• _Work task_:
Repeat only the lines below from the one containing "Instruction: Click the orange" through the one containing "Given: Select the My Data Usage tab", inclusive, exactly as written.

(Data supplied Opens)

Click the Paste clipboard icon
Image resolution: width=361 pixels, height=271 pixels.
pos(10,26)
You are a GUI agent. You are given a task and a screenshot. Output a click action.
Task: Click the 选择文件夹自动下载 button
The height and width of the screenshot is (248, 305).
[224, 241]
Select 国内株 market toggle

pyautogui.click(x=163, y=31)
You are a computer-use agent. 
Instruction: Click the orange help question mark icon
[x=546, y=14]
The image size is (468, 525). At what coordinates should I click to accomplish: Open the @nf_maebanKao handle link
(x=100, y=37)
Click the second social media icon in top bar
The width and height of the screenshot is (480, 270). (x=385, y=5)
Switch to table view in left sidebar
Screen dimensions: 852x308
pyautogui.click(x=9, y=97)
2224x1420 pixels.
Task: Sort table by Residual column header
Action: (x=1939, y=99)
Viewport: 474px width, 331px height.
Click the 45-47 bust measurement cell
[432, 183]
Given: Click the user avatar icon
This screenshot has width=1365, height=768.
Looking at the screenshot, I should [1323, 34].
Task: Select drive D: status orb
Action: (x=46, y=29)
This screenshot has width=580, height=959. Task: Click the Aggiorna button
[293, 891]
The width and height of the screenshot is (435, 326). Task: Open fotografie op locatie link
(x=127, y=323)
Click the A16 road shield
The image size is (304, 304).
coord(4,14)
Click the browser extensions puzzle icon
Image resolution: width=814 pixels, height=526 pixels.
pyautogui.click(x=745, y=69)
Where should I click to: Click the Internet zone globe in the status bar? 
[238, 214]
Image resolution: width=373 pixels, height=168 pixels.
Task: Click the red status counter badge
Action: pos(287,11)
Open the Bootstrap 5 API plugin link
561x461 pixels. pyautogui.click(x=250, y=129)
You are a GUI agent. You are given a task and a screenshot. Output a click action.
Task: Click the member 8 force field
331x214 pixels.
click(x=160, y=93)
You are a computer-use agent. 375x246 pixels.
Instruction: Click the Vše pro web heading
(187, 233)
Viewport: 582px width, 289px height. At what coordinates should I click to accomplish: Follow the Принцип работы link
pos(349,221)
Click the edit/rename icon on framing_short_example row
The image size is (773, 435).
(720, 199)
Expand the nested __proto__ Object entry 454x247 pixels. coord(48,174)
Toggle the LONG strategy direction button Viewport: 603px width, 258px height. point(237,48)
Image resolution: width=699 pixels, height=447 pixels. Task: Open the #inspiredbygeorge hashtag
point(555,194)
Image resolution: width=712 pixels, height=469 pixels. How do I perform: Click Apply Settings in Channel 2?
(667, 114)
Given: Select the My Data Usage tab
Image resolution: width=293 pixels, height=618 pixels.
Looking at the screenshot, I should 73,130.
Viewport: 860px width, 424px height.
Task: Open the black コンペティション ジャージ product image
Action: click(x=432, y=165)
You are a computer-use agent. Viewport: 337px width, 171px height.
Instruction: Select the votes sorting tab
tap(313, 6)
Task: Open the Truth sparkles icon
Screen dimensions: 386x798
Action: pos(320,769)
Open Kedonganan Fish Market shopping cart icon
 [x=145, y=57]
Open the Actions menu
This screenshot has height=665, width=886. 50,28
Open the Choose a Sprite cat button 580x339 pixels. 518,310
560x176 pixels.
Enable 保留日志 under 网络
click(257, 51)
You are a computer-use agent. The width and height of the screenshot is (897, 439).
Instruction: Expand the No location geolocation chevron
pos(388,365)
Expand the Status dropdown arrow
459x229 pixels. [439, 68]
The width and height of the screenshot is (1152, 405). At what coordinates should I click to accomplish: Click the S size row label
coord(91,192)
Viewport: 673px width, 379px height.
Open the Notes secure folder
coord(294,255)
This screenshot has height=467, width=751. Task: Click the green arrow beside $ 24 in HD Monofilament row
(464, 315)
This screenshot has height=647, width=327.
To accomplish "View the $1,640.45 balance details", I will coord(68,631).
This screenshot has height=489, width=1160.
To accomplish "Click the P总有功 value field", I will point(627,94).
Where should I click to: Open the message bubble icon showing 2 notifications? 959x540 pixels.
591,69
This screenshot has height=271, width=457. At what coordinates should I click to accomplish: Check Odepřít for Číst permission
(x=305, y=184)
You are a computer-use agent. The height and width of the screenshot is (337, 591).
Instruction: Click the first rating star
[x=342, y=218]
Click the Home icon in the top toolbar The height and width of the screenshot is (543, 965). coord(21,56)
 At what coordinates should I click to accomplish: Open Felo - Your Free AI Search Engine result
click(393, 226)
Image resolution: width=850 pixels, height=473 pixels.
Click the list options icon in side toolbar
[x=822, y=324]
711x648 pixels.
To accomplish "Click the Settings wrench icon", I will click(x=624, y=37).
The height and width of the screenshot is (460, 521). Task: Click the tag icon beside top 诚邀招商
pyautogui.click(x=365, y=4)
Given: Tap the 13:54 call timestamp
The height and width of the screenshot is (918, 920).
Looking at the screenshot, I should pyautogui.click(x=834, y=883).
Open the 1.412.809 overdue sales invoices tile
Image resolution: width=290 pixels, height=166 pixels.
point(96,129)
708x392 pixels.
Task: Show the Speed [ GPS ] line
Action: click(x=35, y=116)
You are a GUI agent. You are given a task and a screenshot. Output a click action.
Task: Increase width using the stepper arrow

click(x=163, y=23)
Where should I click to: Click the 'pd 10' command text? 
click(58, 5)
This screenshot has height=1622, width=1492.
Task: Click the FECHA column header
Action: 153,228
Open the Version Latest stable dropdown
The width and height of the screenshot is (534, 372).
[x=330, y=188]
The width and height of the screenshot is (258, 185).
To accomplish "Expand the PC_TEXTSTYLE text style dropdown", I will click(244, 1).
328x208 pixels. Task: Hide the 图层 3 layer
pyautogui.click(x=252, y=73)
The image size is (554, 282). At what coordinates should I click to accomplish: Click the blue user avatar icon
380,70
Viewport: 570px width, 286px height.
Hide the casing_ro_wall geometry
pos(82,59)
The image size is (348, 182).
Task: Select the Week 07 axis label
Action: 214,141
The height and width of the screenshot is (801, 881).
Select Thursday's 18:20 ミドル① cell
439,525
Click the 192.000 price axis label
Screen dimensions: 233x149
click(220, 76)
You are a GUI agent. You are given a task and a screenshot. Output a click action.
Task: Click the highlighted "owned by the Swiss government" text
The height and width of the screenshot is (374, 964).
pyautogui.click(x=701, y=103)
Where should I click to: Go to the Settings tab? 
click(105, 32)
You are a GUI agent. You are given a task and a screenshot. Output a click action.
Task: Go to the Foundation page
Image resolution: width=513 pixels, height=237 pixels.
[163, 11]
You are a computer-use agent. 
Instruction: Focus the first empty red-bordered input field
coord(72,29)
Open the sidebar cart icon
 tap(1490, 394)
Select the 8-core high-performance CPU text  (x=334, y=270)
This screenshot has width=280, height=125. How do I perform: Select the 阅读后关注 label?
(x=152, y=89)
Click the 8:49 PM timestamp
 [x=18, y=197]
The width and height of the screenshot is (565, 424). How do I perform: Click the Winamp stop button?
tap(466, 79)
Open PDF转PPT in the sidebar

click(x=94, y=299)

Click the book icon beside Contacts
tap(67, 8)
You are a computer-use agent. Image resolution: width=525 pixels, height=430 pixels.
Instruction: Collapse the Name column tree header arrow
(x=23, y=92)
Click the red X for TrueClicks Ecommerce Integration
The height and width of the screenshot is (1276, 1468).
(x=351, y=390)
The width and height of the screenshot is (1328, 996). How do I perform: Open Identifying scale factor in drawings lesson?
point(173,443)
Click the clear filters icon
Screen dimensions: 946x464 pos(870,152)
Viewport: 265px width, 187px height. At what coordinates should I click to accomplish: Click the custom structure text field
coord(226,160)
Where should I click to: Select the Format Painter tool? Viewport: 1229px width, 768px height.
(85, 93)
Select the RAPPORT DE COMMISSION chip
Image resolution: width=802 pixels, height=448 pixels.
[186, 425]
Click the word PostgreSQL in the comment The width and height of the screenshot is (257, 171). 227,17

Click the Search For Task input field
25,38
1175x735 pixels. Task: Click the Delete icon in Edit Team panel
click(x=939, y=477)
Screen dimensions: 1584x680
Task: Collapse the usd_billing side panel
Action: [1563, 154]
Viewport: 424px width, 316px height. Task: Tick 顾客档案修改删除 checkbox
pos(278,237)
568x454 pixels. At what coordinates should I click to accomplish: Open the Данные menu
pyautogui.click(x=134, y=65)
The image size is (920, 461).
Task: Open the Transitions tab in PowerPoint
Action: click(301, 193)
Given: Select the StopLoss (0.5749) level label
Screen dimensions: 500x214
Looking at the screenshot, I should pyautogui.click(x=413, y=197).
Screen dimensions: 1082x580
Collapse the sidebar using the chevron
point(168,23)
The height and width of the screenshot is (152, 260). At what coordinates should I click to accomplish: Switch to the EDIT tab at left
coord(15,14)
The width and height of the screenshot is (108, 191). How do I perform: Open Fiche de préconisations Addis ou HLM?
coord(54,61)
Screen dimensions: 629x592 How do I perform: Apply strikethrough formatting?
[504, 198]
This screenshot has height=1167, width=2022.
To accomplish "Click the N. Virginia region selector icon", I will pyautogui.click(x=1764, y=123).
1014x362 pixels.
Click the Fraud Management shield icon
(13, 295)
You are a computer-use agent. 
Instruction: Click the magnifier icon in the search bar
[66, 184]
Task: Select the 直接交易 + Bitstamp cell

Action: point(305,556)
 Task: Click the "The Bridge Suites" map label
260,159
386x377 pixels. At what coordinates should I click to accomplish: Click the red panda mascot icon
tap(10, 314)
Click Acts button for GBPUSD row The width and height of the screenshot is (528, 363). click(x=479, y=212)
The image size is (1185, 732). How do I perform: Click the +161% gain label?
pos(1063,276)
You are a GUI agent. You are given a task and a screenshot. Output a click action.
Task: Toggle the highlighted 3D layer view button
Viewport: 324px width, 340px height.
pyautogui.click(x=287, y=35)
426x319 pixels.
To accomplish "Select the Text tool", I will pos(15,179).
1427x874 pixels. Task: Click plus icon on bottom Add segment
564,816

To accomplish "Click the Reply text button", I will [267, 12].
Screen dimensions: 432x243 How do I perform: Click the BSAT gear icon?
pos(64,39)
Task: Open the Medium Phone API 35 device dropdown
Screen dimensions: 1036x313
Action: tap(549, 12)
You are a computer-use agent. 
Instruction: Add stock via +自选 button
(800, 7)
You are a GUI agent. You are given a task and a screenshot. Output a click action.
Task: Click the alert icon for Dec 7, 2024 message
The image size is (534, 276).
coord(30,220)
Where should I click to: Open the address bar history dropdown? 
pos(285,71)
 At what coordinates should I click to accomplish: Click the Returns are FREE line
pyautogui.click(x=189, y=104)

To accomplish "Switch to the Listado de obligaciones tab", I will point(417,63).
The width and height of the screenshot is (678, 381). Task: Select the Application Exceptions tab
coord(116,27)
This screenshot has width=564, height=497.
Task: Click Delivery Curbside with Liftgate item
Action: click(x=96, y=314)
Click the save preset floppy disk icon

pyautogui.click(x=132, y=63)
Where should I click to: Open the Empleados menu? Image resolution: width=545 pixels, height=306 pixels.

(Data supplied Closes)

• _Exercise output_:
Instruction: Click the orange help question mark icon
[x=546, y=14]
The image size is (468, 525). At what coordinates should I click to accomplish: Open the @nf_maebanKao handle link
(x=100, y=37)
Click the second social media icon in top bar
The width and height of the screenshot is (480, 270). (x=385, y=5)
Switch to table view in left sidebar
Screen dimensions: 852x308
pyautogui.click(x=9, y=97)
2224x1420 pixels.
Task: Sort table by Residual column header
Action: (x=1939, y=99)
Viewport: 474px width, 331px height.
Click the 45-47 bust measurement cell
[432, 183]
Given: Click the user avatar icon
This screenshot has width=1365, height=768.
Looking at the screenshot, I should [1323, 34].
Task: Select drive D: status orb
Action: (x=46, y=29)
This screenshot has width=580, height=959. Task: Click the Aggiorna button
[293, 891]
The width and height of the screenshot is (435, 326). Task: Open fotografie op locatie link
(x=127, y=323)
Click the A16 road shield
The image size is (304, 304).
coord(4,14)
Click the browser extensions puzzle icon
Image resolution: width=814 pixels, height=526 pixels.
pyautogui.click(x=745, y=69)
Where should I click to: Click the Internet zone globe in the status bar? 
[238, 214]
Image resolution: width=373 pixels, height=168 pixels.
Task: Click the red status counter badge
Action: pos(287,11)
Open the Bootstrap 5 API plugin link
561x461 pixels. pyautogui.click(x=250, y=129)
You are a GUI agent. You are given a task and a screenshot. Output a click action.
Task: Click the member 8 force field
331x214 pixels.
click(x=160, y=93)
You are a computer-use agent. 375x246 pixels.
Instruction: Click the Vše pro web heading
(187, 233)
Viewport: 582px width, 289px height. At what coordinates should I click to accomplish: Follow the Принцип работы link
pos(349,221)
Click the edit/rename icon on framing_short_example row
The image size is (773, 435).
(720, 199)
Expand the nested __proto__ Object entry 454x247 pixels. coord(48,174)
Toggle the LONG strategy direction button Viewport: 603px width, 258px height. point(237,48)
Image resolution: width=699 pixels, height=447 pixels. Task: Open the #inspiredbygeorge hashtag
point(555,194)
Image resolution: width=712 pixels, height=469 pixels. How do I perform: Click Apply Settings in Channel 2?
(667, 114)
Given: Select the My Data Usage tab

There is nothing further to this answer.